It’s so rare for an actor to break out of the acting niche. From early in your career, you’ve also been a writer and producer and a singer and a dancer.

Outside of America, everyone goes back in forth between film and TV and theater. The course I did at drama school wasn’t just acting. It was writing and directing and teaching. I’m really glad I did it because not only did I get interested in those other things, things that I still do—the writing and producing, but it also made me not be so acting-centric. A lot of the time if you focus on it too much, you can easily go down a wormhole of obsession about acting. I think it’s really dangerous. It’s so much better when it’s easy and light and childlike and just authentic and genuine and not filled with all these clunky methods.

What would you want to tell your younger self?

I would say, “Don’t worry. It’s all going to be fine.” I always thought it would be fine, but there was a long time when it wasn’t fine. In terms of my career, the biggest thing I wanted to do was work in this theater in Glasgow. That was my dream. I thought that was a huge dream and maybe I’d move to London one day. I just wanted to work and I still just want to do work. I do think this happening to me is partially due to a a willingness to be like “Okay, I’ll go to America.” I’m not hungry. Well, I am hungry, but I’m not ravenous.

Supplied information.
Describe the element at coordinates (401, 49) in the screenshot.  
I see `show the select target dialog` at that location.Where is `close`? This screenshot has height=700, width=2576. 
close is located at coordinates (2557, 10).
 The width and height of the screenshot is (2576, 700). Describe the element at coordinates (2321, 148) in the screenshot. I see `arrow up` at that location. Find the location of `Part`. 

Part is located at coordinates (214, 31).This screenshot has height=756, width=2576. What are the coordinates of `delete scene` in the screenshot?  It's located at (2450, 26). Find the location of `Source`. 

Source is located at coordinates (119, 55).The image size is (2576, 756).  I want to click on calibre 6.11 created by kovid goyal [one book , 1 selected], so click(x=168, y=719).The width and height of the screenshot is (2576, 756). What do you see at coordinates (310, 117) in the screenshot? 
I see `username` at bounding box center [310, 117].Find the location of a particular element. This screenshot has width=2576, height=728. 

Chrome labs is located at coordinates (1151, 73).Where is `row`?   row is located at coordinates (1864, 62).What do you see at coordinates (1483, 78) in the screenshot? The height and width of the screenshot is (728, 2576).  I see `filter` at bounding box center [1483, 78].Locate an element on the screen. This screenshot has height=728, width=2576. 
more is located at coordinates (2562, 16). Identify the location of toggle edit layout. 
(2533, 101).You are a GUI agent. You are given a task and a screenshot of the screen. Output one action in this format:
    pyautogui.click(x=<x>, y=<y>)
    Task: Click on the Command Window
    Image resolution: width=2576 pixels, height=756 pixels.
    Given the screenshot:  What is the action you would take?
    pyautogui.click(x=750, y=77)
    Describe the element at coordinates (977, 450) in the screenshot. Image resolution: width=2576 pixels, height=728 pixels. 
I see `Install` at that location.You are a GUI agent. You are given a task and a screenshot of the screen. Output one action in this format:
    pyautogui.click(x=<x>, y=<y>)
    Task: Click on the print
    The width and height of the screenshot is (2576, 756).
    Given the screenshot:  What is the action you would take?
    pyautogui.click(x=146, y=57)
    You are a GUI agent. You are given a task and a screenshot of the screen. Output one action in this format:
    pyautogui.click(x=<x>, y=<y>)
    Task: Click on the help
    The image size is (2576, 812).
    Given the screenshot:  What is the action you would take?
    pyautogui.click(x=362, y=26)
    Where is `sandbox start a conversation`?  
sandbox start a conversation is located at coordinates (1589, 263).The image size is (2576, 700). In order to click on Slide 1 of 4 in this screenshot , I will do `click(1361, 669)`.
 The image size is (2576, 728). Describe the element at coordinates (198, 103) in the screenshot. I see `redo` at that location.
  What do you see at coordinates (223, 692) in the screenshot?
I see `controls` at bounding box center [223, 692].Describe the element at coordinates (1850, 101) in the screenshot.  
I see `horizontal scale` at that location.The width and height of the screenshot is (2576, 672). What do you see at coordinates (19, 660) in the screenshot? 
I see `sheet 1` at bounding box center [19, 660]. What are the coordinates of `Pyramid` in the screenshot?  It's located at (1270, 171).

Goal of the exercise.
Copy the interview from "What would you" up to and including "I’m not ravenous.", replacing "Glasgow" with "Edinburgh".

Reply.
What would you want to tell your younger self?

I would say, “Don’t worry. It’s all going to be fine.” I always thought it would be fine, but there was a long time when it wasn’t fine. In terms of my career, the biggest thing I wanted to do was work in this theater in Edinburgh. That was my dream. I thought that was a huge dream and maybe I’d move to London one day. I just wanted to work and I still just want to do work. I do think this happening to me is partially due to a a willingness to be like “Okay, I’ll go to America.” I’m not hungry. Well, I am hungry, but I’m not ravenous.